Replay in Deep Learning: Current Approaches and Missing Biological Elements
Tyler L. Hayes, Giri P. Krishnan, Maxim Bazhenov, Hava T. Siegelmann,, Terrence J. Sejnowski, Christopher Kanan

TL;DR
This paper compares biological neural replay with artificial neural network replay, highlighting missing elements in deep learning and proposing ways to incorporate biological insights to enhance AI systems.
Contribution
It provides the first comprehensive comparison between biological and artificial replay, identifying missing biological elements and hypothesizing their potential benefits for deep learning.
Findings
Replay is crucial for memory in biological systems.
Deep learning replay lacks certain biological features.
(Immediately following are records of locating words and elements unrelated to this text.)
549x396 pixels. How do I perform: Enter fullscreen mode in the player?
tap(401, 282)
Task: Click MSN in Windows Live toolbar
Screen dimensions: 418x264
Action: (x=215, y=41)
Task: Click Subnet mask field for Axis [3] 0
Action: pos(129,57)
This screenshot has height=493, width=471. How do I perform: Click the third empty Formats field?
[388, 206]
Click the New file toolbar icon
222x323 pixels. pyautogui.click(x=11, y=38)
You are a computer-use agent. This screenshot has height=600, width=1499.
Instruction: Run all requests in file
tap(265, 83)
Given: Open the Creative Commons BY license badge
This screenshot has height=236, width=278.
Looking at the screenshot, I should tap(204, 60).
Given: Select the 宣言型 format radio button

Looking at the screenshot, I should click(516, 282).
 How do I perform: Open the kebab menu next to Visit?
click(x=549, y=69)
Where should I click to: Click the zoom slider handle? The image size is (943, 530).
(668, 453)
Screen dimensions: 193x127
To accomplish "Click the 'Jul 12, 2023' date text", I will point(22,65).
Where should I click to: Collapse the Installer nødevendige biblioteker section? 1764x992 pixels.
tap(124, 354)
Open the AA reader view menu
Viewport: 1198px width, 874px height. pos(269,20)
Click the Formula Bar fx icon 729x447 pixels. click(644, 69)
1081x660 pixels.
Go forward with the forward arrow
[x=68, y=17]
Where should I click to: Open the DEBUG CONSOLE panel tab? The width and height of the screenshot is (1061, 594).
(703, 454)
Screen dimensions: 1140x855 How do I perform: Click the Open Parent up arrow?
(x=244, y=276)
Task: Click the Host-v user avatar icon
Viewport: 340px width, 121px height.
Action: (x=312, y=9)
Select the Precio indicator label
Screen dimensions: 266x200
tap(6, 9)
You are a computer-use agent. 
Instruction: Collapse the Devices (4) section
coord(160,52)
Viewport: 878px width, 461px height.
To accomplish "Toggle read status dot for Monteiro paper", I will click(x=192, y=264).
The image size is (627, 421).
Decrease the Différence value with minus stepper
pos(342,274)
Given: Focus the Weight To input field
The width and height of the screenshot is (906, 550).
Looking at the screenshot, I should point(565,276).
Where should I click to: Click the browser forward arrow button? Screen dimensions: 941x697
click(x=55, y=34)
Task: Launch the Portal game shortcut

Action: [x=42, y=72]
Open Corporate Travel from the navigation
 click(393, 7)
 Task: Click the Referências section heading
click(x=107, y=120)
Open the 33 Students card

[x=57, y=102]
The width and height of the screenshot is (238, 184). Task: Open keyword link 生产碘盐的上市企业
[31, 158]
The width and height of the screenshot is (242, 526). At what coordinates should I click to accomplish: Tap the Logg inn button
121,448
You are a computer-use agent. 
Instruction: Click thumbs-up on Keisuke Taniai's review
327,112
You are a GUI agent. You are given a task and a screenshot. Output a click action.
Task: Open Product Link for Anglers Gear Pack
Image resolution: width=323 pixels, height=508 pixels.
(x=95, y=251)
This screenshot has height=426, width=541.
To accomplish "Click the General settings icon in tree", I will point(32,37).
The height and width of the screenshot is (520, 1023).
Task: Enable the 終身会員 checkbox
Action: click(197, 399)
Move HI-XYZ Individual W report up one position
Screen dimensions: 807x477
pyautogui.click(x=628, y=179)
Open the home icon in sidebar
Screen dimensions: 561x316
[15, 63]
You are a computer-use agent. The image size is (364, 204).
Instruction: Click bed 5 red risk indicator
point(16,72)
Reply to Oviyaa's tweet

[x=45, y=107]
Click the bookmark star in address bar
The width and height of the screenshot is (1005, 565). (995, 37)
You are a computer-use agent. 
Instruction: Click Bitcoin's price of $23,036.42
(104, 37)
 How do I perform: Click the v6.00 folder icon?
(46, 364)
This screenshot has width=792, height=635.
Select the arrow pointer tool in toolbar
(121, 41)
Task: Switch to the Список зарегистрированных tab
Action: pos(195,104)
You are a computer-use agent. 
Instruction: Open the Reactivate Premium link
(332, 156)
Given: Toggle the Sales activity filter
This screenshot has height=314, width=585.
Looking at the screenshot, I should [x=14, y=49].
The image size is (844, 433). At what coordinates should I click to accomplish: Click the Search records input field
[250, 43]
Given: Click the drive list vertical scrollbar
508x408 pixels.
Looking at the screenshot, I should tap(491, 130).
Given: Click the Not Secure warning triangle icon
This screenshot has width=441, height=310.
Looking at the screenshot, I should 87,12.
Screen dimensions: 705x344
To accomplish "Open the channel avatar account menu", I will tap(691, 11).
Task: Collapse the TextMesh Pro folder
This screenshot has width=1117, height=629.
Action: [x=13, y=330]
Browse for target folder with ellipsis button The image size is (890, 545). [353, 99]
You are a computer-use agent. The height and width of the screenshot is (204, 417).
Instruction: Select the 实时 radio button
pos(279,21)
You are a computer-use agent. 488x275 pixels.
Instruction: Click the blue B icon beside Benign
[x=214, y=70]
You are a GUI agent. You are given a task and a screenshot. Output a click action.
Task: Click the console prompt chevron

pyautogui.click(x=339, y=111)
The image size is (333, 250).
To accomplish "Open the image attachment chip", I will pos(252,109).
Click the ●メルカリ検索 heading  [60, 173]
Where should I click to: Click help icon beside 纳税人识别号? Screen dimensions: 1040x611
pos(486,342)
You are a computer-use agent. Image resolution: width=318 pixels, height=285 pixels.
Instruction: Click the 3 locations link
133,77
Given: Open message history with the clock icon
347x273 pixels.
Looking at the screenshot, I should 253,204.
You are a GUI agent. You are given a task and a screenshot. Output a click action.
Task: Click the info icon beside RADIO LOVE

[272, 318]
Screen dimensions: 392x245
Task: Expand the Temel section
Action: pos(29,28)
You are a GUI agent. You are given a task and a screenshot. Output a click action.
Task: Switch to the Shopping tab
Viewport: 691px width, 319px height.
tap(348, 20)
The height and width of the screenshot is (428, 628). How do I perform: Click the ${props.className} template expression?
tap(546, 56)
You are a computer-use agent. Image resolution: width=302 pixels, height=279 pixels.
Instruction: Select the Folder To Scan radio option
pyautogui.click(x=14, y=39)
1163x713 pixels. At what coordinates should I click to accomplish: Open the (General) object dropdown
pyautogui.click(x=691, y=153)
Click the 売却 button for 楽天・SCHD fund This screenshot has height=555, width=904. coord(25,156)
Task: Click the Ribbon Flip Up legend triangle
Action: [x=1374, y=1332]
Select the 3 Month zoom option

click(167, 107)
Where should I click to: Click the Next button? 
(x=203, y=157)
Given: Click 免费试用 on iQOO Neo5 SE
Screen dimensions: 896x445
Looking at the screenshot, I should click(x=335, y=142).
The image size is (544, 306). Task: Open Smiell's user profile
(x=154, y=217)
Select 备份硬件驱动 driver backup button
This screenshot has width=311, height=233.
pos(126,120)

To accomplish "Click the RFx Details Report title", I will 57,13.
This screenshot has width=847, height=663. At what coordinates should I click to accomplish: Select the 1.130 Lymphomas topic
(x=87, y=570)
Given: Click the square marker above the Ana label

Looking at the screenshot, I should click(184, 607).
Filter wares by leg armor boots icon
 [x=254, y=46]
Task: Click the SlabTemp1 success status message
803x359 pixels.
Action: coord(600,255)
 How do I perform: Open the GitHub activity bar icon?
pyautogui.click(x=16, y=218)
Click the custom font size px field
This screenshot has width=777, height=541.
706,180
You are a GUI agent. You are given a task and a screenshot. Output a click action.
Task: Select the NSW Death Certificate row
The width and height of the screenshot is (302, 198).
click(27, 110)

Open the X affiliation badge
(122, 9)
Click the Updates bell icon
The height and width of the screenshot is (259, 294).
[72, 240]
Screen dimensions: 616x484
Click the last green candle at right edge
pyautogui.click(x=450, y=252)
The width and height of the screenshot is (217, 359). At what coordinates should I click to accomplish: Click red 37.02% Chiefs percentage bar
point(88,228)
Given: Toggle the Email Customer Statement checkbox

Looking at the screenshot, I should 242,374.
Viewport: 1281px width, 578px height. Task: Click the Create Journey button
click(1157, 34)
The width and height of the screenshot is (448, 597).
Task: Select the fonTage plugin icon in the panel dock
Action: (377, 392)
Incorporating biological replay elements could improve AI performance.
Abstract
Replay is the reactivation of one or more neural patterns, which are similar to the activation patterns experienced during past waking experiences. Replay was first observed in biological neural networks during sleep, and it is now thought to play a critical role in memory formation, retrieval, and consolidation. Replay-like mechanisms have been incorporated into deep artificial neural networks that learn over time to avoid catastrophic forgetting of previous knowledge. Replay algorithms have been successfully used in a wide range of deep learning methods within supervised, unsupervised, and reinforcement learning paradigms. In this paper, we provide the first comprehensive comparison between replay in the mammalian brain and replay in artificial neural networks. We identify multiple aspects of biological replay that are missing in deep learning systems and hypothesize how they could be…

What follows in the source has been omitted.